▸ **Selected passage**
....................

Compilation album by FUBU Records
- Released: September 25, 2001
- Recorded: 2001
- Genre: Hip hop, R&B
- Label: Universal
- Producer: Carl Brown

= The Good Life (FUBU album) =

The Good Life is a compilation album released by clothing company FUBU in conjunction with Universal Records. It was released on September 25, 2001 and consisted of a blend of hip hop and contemporary R&B. The Goodlife peaked at 52 on the Billboard 200 and 9 on the Top R&B/Hip-Hop Albums chart. FUBU Partner Carl Brown served as President of FUBU Records and Executive Producer of the album.

One charting single was released, "Fatty Girl" by Ludacris, LL Cool J and Keith Murray. It peaked at 87 on the Billboard Hot 100, 32 on the Hot R&B/Hip-Hop Songs and 6 on the Hot Rap Singles. The second single was "50 Niggaz Deep" by Drunken Master and Lola Damone.

....................

▸ **Requirements**
1 > In the album article, what peak position did The Good Life reach on the Billboard 200?
2 > Return the part of the album article that opens with the words containing "The Good Life is" and closes with "and Lola Damone.".
The items here have nothing to do with the album article.

▸ **Element and text location data**
....................

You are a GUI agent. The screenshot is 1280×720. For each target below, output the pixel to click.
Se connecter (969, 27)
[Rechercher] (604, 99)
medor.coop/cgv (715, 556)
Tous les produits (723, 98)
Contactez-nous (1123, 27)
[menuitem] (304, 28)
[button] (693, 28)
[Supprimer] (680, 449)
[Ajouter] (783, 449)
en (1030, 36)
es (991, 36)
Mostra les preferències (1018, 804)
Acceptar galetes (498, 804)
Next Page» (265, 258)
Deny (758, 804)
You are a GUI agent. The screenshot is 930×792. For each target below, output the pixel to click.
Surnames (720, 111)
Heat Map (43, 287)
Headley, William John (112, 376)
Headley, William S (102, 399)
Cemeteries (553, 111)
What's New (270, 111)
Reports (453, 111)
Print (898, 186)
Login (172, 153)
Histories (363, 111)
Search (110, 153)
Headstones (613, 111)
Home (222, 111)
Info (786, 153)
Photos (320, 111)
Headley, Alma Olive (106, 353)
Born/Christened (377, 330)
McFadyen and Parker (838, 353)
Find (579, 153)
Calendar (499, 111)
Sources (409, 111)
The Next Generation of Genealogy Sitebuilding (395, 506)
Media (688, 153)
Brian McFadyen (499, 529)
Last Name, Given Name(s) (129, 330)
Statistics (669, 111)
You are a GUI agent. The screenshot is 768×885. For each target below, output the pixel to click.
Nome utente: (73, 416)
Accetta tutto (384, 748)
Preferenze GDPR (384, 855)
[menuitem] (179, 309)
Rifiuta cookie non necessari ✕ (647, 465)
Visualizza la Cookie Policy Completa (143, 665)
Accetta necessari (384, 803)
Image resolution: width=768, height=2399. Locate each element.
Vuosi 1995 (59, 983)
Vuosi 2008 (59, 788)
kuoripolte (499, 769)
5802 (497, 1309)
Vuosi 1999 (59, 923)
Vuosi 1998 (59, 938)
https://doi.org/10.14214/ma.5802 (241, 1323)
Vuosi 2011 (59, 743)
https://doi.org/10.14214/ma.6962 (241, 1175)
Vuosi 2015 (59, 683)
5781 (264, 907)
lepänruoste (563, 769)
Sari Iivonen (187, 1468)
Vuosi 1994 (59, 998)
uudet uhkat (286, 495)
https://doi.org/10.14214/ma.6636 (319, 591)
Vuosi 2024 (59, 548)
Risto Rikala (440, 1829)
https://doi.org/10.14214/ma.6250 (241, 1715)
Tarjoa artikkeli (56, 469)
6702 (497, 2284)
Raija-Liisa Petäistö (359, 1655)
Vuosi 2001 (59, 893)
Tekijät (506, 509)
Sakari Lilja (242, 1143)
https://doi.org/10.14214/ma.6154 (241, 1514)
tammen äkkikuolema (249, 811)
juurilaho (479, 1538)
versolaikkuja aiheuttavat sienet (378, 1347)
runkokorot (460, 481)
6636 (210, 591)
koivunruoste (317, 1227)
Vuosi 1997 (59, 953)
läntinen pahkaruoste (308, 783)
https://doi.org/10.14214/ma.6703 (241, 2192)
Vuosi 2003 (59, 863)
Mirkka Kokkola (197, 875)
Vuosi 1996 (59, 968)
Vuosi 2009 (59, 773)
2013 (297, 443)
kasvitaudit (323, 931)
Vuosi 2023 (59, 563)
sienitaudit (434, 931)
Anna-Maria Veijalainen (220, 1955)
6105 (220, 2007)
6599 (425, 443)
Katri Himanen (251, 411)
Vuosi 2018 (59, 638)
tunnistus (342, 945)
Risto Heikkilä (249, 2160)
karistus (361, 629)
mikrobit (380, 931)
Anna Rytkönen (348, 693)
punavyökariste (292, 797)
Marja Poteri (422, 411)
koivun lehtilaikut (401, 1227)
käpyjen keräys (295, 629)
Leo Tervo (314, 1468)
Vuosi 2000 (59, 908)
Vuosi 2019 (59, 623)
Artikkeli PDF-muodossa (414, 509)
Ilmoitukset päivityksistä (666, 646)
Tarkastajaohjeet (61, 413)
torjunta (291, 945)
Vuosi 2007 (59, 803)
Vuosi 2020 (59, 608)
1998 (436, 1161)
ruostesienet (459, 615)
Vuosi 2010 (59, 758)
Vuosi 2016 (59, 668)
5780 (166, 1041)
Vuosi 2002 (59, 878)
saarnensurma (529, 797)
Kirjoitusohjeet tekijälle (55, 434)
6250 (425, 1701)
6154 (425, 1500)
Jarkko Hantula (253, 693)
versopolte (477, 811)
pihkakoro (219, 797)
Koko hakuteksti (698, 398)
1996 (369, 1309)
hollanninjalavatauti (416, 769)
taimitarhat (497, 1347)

....................

▸ **The answers**
1 > It peaked at 52.

2 >
The Good Life is a compilation album released by clothing company FUBU in conjunction with Universal Records. It was released on September 25, 2001 and consisted of a blend of hip hop and contemporary R&B. The Goodlife peaked at 52 on the Billboard 200 and 9 on the Top R&B/Hip-Hop Albums chart. FUBU Partner Carl Brown served as President of FUBU Records and Executive Producer of the album.

One charting single was released, "Fatty Girl" by Ludacris, LL Cool J and Keith Murray. It peaked at 87 on the Billboard Hot 100, 32 on the Hot R&B/Hip-Hop Songs and 6 on the Hot Rap Singles. The second single was "50 Niggaz Deep" by Drunken Master and Lola Damone.